▶ [LIST OF TASKS]:
• a. Using the letter about further education's reputation, answer these:
(i) Which body suggested the food labelling approach?
(ii) What benchmark of GCSE grades does the writer mention?
(iii) Which awarding body is named as an example?
• b. For each statement, say whether the letter about further education's reputation agrees with it, and quote the words that decide it:
(i) The writer disagrees with Alan Thomson.
(ii) The Learning and Skills Council reported that some colleges had allegedly manipulated student data.
(iii) Colleges can deliver whatever qualifications they choose.

▶ [SOURCE DOCUMENT]:

►

I concur with Alan Thomson ("FE must protect its reputation at all costs", November 6) when he accurately asserts that further education's reputation is "hard fought, deserved and precious" in relation to the Learning and Skills Council's (LSC) recent "revelations" that a number of colleges have allegedly been involved in the manipulation of student data to optimise funding gains and success statistics.
Whatever the whys and wherefores of such alleged creative accounting, we learn that as colleges move to a more self-regulated, improvement-focused, autonomous culture, the answer may well lie in "allowing the student as consumer to underpin quality by assessing courses against a list of pre- published data", like the food labelling approach, suggested by the UK Commission for Employment and Skills.
It apparently follows logically, then, that the consumer will look at published course data, compare it with some norm and purchase accordingly (for "How much fibre is in this portion?" read, presumably, "How beneficial is this course likely to be for me?").
However, what such a solution appears to overlook is the power of the consumer at the point of purchase. If, for example, they have left the school system with less than the benchmark of five GCSE A*-C grades (which constitutes more than half of the demand base of school-leavers), then how much currency will the consumer have? Furthermore, why is the onus only upon colleges to be "more responsive to student choice"? Again, on the supply side of the equation, colleges can only deliver the qualifications prescribed by awarding bodies such as Edexcel.

◄

▶ [MATERIAL]:
►

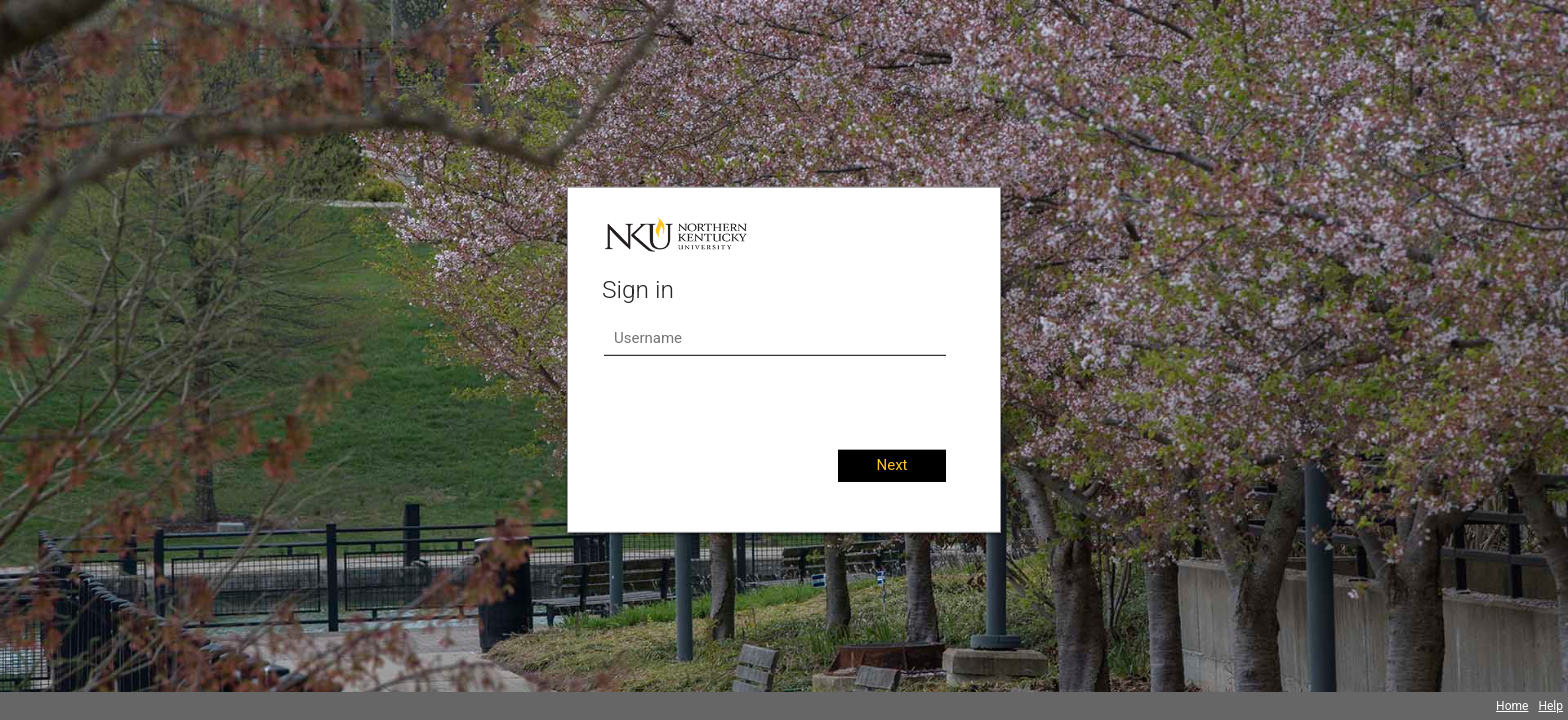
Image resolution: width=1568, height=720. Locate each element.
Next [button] (891, 465)
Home (1512, 706)
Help (1550, 706)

◄

▶ [SOLUTIONS]:
• a.
(i) The UK Commission for Employment and Skills
(ii) Five GCSE A*-C grades
(iii) Edexcel

• b.
(i) No: "I concur with Alan Thomson"
(ii) Yes: "a number of colleges have allegedly been involved in the manipulation of student data to optimise funding gains and success statistics"
(iii) No: "colleges can only deliver the qualifications prescribed by awarding bodies such as Edexcel"